Konzernchef Tim Cook verkündete das Investment in den chinesischen Ridesharing-Anbieter und Taxi-Konkurrenten in einem Telefoninterview mit der amtlichen chinesischen Nachrichtenagentur Xinhua. "Wir sehen eine Menge Möglichkeiten für eine engere Kooperation zwischen beiden Firmen", sagte Cook. "Wir haben uns aus einer Reihe von strategischen Gründen für diese Investition entschieden, darunter die Chance, mehr über bestimmte Bereiche des chinesischen Marktes zu lernen."

Mehr über China lernen

Das Investment des iPhone-Konzerns werde sich auszahlen, zeigte sich Cook überzeugt. Wie Uber bietet Didi Chuxing - früherer Name: Didi Kuaidi - eine App für das Handy an, mit der Nutzer Autos mit Fahrer bestellen können.

Beide Unternehmen liefern sich ein erbittertes Rennen um Kunden und Investoren. Auch subventionieren sie das Geschäft ihrer Fahrer kräftig, um Marktanteile zu gewinnen. Im Februar räumte Uber-Chef Travis Kalanick ein, dass sein Unternehmen "über eine Milliarde Dollar" pro Jahr in China verliere. Didi hat nach Angaben von Experten einen größeren Marktanteil in China und bedient mehr als 400 Städte.

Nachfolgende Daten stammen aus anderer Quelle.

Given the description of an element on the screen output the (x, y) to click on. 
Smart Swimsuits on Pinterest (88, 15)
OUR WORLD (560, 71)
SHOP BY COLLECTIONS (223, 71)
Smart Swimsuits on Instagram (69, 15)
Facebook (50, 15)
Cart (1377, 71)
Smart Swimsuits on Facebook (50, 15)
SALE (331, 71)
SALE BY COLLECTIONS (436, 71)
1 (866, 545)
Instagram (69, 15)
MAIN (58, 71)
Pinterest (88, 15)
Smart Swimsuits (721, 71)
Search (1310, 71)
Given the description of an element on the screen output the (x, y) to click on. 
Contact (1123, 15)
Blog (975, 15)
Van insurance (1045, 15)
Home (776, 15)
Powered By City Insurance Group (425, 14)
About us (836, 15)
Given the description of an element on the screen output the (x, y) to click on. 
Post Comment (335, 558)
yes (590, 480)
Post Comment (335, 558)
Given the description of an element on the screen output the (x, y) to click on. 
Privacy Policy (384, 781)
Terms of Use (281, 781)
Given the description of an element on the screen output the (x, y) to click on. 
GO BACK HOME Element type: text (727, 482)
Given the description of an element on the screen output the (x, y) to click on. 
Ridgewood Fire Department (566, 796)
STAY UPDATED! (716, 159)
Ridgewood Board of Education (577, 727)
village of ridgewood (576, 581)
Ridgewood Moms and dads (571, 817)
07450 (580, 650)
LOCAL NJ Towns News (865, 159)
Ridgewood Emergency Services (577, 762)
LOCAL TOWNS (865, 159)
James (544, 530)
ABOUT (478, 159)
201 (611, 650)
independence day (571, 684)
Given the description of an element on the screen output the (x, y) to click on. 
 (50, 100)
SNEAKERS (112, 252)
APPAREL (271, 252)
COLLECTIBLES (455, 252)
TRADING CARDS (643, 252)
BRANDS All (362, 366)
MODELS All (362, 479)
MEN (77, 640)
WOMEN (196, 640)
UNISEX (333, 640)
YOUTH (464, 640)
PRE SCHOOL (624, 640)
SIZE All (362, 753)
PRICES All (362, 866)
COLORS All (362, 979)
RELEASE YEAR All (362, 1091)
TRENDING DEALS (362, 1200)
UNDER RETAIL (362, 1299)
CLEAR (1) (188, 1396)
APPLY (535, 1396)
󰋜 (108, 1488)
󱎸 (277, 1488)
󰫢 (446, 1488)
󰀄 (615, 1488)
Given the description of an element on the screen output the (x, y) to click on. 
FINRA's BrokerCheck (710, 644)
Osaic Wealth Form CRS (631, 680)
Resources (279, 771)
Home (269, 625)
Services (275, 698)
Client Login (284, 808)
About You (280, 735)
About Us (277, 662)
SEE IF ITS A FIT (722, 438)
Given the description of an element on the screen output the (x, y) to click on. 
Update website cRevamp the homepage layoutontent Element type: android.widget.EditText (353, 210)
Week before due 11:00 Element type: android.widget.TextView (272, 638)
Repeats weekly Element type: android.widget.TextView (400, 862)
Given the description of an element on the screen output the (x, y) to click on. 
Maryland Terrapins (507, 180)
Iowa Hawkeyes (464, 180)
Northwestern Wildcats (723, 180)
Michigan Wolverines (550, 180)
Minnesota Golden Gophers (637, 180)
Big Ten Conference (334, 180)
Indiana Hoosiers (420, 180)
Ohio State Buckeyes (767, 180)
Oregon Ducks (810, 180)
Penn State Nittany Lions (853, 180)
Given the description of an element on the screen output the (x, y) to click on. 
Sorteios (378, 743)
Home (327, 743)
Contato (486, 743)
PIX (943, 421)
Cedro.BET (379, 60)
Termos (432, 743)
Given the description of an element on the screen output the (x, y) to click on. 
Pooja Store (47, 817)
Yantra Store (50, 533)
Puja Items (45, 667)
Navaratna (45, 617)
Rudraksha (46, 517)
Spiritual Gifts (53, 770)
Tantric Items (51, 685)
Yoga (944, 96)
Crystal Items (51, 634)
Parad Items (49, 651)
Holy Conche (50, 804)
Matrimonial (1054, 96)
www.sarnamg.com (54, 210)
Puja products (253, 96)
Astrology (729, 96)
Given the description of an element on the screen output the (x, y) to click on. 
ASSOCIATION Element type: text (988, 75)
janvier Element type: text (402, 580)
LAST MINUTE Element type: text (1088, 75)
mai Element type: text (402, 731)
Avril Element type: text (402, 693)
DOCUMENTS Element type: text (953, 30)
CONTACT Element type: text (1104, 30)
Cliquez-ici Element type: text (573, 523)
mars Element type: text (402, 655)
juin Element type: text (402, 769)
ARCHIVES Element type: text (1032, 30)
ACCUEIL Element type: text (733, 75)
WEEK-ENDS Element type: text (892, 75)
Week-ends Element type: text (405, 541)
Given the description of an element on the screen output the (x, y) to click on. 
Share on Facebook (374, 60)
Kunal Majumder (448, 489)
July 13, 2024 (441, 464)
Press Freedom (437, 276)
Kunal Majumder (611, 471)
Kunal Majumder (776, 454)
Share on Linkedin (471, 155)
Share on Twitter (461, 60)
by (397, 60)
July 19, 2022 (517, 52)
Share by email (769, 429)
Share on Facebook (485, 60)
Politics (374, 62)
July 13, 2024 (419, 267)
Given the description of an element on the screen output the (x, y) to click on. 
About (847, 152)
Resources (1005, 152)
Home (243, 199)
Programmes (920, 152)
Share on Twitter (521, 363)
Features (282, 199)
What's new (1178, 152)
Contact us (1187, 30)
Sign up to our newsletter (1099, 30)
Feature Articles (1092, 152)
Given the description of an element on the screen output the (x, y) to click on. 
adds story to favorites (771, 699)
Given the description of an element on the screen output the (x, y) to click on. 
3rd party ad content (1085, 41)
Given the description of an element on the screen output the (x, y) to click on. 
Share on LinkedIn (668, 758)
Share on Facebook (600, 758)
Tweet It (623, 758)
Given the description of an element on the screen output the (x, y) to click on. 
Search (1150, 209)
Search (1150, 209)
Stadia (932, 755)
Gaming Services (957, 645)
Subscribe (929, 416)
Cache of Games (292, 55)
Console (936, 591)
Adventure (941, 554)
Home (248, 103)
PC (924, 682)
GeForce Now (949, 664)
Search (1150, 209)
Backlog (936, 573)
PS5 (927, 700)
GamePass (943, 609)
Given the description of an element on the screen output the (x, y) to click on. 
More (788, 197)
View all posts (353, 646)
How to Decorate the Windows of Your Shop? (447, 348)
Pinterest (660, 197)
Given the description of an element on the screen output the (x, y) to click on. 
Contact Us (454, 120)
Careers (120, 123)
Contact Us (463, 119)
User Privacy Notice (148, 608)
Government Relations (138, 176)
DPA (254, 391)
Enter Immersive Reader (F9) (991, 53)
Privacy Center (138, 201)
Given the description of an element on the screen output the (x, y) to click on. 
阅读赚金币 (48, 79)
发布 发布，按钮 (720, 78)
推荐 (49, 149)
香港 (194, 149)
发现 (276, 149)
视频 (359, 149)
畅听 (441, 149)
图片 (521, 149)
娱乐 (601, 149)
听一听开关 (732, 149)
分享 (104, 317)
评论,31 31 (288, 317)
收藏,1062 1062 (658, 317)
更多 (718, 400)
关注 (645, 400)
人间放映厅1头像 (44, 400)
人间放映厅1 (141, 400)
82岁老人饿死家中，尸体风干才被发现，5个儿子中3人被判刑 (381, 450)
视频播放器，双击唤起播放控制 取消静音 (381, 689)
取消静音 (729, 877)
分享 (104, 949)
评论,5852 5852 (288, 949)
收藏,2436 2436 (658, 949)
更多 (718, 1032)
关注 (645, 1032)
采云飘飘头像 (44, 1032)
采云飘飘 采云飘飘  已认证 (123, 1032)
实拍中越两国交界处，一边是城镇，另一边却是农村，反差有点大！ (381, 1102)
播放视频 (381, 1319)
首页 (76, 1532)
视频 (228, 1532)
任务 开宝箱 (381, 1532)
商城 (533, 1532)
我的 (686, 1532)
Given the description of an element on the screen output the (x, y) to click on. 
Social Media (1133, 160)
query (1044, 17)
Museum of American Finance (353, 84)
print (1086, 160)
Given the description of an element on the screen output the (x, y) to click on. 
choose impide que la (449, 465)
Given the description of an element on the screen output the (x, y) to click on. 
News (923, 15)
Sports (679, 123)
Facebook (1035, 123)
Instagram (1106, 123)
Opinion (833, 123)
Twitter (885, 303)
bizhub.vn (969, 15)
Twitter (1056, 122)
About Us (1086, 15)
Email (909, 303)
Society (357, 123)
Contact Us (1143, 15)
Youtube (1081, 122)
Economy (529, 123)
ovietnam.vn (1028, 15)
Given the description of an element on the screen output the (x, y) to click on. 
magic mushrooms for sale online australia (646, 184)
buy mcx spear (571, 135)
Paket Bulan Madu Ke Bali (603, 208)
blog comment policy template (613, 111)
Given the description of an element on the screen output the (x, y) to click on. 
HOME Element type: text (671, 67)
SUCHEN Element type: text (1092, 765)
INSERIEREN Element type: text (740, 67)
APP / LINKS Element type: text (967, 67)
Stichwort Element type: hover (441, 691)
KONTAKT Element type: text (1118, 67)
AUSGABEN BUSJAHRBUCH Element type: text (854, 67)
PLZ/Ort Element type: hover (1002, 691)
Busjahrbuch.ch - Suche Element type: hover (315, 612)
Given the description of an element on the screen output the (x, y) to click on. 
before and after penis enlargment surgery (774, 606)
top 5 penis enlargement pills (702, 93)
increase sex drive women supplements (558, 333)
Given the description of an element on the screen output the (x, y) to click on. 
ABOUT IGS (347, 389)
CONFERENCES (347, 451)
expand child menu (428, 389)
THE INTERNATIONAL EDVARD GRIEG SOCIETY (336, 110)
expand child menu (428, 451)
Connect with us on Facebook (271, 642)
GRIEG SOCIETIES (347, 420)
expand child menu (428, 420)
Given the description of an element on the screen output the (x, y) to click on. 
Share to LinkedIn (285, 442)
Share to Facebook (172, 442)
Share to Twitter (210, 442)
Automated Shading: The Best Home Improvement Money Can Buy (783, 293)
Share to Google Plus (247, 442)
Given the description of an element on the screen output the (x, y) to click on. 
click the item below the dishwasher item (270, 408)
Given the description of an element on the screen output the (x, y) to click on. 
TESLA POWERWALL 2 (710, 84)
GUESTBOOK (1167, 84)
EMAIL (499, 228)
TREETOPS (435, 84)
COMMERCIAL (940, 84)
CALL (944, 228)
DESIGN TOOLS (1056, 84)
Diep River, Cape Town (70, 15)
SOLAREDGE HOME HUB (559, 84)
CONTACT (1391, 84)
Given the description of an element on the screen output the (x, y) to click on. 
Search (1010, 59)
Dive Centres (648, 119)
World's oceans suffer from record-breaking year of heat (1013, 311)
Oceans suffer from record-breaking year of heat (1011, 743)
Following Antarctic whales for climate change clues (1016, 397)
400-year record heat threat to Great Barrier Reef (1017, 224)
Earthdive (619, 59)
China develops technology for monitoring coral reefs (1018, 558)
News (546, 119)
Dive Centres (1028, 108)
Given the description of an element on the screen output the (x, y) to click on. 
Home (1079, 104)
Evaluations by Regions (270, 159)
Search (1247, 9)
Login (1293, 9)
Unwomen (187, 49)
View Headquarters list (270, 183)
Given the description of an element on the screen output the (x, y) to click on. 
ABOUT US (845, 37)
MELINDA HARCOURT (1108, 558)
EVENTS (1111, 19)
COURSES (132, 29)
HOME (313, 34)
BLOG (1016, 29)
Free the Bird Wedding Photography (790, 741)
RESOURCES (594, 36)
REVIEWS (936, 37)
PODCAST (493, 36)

Die eine Milliarde US-Dollar ist die größte einzelne Investition, die Didi bisher erhalten hat, und macht Apple zum strategischen Investor. Hinter Didi stehen auch die chinesischen Internetriesen Tencent und Alibaba. Sein Marktwert wird auf 25 Milliarden US-Dollar geschätzt, nachdem es vor mehr als einem Jahr erst sechs Milliarden wert war.

Die Geschäfte von Apple auf dem extrem wichtigen Markt in China sind diesen Monat weiter unter Druck geraten, nachdem die Aufsichtsbehörden seine Online-Buch- und Film-Angebote ein halbes Jahr nach ihrem Start gesperrt hatten. Konzernchef Cook wird diesen Monat noch zu Gesprächen mit den Behörden in China erwartet.

Sein Unternehmen habe anhaltendes Vertrauen in die Entwicklung der zweitgrößten Volkswirtschaft, sagte Cook in dem Xinhua-Interview. Apple macht inzwischen rund ein Viertel seines Geschäfts in China, wo der Absatz allerdings deutlich nachgelassen hat.

Der Einstieg ins Fahrdienst-Geschäft in China weckte neue Spekulationen über die Pläne von Apple mit Autos und der wachsenden Vernetzung des Verkehrs mit dem Internet. Das Unternehmen aus Cupertino sieht sich zunehmend auch als Dienstleister und weniger als Hardware-Hersteller.